### [Exercise brief]
Search the data for the word "with" and copy every line that contains it.
── The data ──
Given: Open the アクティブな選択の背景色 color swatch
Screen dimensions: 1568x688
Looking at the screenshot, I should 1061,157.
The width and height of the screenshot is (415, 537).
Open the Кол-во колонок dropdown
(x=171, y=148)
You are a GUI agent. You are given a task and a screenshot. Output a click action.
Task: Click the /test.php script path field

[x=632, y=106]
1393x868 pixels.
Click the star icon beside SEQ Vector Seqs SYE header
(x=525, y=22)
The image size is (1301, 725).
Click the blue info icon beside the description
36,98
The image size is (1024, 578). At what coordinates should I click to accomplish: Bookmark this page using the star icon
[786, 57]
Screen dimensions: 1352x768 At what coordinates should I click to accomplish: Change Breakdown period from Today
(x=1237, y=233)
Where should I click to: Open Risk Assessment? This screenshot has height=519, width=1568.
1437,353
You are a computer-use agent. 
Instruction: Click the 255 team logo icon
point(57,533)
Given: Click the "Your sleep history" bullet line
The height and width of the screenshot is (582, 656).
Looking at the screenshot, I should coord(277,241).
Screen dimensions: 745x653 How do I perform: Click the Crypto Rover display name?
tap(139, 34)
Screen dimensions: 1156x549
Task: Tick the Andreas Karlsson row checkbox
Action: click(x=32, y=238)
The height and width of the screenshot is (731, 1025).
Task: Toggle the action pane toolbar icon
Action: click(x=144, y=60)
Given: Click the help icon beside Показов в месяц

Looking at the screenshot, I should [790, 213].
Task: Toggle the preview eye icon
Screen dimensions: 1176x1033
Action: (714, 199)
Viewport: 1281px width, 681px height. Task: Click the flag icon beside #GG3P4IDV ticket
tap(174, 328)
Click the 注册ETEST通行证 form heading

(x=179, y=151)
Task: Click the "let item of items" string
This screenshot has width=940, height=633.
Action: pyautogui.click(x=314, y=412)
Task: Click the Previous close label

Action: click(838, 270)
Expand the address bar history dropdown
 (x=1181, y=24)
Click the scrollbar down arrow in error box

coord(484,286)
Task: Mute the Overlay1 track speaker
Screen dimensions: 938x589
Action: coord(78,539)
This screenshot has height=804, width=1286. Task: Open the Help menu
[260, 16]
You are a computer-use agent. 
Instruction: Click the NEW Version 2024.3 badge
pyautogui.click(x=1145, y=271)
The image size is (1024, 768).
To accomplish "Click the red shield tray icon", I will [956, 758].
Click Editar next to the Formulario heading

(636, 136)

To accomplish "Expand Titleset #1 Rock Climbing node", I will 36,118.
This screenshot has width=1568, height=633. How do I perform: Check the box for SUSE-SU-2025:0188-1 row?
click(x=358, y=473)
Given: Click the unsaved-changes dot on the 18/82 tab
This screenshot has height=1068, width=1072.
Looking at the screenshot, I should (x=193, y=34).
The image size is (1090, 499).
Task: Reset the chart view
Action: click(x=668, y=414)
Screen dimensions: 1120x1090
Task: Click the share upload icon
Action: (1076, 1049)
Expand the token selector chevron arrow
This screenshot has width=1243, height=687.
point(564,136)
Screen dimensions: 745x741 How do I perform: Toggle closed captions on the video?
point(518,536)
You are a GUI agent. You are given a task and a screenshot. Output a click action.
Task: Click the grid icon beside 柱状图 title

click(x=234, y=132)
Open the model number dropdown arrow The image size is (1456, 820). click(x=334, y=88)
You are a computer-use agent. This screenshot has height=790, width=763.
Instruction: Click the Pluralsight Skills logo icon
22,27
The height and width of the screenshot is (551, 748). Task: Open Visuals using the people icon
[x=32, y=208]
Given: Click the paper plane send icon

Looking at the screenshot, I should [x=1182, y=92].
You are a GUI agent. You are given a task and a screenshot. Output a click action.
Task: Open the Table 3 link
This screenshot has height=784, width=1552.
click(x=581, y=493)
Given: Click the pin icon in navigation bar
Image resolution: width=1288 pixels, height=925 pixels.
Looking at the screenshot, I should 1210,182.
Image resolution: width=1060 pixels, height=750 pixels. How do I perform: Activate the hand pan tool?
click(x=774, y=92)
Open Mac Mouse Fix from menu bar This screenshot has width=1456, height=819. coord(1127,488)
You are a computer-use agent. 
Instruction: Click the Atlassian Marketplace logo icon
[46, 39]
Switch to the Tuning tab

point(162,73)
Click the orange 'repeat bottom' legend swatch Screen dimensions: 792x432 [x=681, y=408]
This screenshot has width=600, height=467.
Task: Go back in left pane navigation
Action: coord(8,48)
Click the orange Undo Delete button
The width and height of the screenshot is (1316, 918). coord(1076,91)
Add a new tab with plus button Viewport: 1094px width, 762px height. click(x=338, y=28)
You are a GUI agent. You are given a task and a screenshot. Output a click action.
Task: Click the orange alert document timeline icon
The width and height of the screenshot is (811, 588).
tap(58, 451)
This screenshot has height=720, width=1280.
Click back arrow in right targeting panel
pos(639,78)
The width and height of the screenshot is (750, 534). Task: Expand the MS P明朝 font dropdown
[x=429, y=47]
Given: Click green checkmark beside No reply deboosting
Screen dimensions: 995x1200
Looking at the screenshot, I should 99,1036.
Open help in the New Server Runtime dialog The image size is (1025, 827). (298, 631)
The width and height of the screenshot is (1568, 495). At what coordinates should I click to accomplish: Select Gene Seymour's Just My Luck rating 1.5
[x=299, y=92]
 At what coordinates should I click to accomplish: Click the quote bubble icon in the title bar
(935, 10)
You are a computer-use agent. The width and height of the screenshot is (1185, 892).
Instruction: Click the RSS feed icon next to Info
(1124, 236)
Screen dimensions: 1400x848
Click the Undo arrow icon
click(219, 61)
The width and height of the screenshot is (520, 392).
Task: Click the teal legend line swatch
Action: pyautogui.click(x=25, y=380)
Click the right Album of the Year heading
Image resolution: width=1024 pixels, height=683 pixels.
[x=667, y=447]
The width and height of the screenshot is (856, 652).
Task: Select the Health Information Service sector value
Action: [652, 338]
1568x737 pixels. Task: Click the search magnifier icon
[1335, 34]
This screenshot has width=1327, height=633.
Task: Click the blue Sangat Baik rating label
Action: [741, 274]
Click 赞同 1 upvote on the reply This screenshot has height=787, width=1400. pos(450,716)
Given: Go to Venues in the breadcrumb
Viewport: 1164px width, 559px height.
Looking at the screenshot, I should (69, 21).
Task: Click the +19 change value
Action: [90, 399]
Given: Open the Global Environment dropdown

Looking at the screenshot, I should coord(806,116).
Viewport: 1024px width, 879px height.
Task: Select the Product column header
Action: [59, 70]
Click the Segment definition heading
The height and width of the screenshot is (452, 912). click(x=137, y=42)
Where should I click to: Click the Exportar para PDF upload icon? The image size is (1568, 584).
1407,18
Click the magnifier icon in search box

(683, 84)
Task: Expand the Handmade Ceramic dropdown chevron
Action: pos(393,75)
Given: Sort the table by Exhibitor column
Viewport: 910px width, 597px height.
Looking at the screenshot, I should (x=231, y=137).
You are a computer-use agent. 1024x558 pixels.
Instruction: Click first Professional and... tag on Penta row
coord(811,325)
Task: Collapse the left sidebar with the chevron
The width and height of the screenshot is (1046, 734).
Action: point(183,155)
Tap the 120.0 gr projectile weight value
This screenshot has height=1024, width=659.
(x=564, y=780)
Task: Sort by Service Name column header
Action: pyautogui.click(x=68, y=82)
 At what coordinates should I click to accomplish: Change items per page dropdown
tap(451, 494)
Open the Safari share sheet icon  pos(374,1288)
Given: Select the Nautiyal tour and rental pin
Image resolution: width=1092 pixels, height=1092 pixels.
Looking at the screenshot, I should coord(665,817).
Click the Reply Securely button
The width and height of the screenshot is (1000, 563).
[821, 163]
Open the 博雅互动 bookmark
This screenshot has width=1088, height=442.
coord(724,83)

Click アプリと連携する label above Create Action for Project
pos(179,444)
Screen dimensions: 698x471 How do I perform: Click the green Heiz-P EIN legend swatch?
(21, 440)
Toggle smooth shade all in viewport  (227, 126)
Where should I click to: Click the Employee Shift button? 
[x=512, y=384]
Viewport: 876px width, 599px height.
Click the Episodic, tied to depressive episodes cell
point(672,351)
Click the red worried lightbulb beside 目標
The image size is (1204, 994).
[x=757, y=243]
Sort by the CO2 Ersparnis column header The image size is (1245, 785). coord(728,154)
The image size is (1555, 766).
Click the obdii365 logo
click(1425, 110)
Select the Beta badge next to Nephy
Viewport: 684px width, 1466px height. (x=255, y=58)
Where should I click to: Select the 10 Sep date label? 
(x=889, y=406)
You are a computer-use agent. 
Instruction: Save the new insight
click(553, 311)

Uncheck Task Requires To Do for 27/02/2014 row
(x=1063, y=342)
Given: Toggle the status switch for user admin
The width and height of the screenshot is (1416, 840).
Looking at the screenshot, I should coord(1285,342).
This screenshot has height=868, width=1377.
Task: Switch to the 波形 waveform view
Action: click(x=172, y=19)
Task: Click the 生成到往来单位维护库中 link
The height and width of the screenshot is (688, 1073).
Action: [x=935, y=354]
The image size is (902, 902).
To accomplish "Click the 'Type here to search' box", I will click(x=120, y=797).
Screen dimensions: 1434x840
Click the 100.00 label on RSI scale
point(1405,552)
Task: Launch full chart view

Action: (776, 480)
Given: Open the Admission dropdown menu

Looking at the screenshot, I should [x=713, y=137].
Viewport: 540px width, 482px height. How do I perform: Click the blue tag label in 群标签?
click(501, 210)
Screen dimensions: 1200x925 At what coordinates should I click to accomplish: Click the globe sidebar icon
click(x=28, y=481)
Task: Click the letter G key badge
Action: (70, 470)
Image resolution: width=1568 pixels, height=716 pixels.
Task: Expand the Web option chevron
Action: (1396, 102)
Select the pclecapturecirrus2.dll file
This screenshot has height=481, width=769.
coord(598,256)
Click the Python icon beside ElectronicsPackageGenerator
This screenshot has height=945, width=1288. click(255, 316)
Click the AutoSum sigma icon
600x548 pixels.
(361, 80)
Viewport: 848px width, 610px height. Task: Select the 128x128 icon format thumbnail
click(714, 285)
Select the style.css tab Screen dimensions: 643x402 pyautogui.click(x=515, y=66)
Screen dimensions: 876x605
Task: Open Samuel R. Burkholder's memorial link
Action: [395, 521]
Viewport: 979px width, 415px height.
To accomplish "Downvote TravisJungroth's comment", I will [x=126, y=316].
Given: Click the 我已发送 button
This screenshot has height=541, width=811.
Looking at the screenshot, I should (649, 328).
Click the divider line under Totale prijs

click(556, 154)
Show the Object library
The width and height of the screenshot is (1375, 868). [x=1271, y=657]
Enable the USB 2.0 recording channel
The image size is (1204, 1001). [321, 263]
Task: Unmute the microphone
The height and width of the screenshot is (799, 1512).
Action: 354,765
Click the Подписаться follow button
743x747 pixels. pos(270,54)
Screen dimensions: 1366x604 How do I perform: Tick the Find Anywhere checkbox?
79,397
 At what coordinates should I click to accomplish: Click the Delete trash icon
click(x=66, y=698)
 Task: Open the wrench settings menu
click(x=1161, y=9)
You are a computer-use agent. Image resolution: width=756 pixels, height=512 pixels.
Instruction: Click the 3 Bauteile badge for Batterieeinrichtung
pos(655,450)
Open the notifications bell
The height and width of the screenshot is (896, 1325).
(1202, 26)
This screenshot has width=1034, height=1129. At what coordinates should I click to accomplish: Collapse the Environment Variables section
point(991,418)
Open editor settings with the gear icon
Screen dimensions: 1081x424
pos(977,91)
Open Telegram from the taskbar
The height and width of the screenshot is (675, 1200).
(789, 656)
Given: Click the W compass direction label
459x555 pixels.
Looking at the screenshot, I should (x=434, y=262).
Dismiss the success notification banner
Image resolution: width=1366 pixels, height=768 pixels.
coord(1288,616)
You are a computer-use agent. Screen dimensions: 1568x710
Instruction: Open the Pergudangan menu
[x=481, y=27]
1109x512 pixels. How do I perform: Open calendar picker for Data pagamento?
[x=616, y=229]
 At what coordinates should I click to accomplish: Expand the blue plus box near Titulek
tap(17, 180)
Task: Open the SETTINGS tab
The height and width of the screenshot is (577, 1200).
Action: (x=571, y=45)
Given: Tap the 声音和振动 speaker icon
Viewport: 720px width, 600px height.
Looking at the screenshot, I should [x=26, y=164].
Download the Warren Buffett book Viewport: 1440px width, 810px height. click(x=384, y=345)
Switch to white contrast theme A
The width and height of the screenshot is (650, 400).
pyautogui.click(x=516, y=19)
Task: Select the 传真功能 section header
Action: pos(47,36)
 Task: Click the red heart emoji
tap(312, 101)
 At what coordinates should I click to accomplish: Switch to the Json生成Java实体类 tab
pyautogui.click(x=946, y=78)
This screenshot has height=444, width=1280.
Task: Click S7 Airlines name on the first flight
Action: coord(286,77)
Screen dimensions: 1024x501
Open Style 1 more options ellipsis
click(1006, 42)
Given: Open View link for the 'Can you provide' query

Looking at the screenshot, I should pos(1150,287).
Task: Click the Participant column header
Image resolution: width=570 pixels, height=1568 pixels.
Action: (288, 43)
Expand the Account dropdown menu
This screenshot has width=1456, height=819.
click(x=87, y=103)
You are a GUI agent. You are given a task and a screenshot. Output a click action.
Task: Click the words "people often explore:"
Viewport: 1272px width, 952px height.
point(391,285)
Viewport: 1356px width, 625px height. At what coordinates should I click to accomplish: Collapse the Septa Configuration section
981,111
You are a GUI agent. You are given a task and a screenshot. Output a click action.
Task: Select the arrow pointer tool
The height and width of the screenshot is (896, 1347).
───
### [Reply]
Add a new tab with plus button Viewport: 1094px width, 762px height. click(x=338, y=28)
Task: Collapse the left sidebar with the chevron
Open editor settings with the gear icon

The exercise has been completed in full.